Tue Jan 7, 2014, 10:01 AM
Jan 2014

You used to be able to be both. No, the opposite of working class is "owning class", which consists specifically of people who don't work, who just get filthy rich off of others' work.

TBF

(32,047 posts)
16. Breaking unions has been extremely
Tue Jan 7, 2014, 10:12 AM
Jan 2014

successful for the ownership class. Not sure why the rest are agreeing with them rather than looking out for their own economic interest.

When will folks tire of $7/hr and fight back?

 

Doctor_J

(36,392 posts)
17. Hate Radio and Fox "News"
Tue Jan 7, 2014, 10:32 AM
Jan 2014

25 years of propaganda - an entire generation of brainwashed Limbeciles believe "unions bad", and that black people and "big government" are what's keeping them from turning into Willard Rmoney

laundry_queen

(8,646 posts)
18. That's exactly it.
Tue Jan 7, 2014, 11:55 AM
Jan 2014

My dad, once a union man, bought into the crap that unions are bad because the union bosses are only looking out for themselves.
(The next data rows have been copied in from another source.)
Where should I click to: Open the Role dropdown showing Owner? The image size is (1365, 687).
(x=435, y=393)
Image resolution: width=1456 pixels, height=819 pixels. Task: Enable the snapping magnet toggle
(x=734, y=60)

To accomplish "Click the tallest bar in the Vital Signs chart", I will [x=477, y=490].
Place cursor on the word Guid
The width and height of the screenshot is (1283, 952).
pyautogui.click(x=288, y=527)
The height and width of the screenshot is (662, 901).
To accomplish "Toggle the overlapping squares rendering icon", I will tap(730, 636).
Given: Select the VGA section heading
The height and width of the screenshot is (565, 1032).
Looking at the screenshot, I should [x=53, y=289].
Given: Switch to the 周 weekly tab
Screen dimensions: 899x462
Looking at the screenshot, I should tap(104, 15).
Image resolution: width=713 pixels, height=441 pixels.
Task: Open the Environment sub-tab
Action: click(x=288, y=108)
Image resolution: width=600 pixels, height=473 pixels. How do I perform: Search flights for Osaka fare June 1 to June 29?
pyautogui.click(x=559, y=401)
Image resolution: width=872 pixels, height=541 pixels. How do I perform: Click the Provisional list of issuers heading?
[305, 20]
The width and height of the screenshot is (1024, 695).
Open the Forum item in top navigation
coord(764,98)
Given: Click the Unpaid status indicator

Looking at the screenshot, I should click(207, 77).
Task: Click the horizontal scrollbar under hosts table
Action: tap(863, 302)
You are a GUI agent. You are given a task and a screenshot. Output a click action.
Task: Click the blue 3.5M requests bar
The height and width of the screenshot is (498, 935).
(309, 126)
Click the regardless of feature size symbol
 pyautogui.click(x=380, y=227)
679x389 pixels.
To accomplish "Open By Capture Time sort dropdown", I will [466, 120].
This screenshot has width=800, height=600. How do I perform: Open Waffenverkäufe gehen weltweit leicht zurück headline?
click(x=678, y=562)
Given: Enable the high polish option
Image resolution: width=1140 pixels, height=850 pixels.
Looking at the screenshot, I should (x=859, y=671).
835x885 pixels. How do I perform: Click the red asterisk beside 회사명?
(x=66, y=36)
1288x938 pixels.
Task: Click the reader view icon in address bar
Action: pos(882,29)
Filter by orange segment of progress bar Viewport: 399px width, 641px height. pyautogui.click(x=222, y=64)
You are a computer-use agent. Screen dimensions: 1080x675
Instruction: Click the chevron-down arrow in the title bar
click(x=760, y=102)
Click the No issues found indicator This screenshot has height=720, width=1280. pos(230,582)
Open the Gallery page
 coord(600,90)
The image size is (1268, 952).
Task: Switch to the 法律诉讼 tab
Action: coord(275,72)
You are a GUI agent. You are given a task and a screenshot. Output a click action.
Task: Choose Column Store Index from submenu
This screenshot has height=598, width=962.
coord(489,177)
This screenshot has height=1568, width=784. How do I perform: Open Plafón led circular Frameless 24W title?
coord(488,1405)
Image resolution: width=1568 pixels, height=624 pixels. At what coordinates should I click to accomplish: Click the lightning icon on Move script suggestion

This happened because his company went on strike for benefits back in the 70's and my dad got a job elsewhere to make ends meet because the strike dragged on for a really long time. My dad is one of those selfish "why should I pay school taxes, I don't have any kids in school right now" idiots and so he was pissed strike pay wasn't enough for him to make ends meet. He blamed it on the bosses 'taking' his money.

All he needed was a little bit of propaganda (we're in Canada so the propaganda isn't as overt but it's there on the right) to believe that unions were the problem. Now he thinks all union workers are lazy, entitled and overpaid. It's true if he would've stayed with his union and his company, he'd be better off now than he is. He worked for crappy wages for years, all the while saying union people were overpaid, never stopping to think he was underpaid. I think part of this thinking stems from jealousy. His thinking process is such that if he is making less than the union person, they are making too much. If he is a union person making good wages, he deserves it because he is a hard worker. Typical republican thinking - memememe, I got mine. And the propaganda enables them to rationalize their selfishness and scapegoat those they look down on.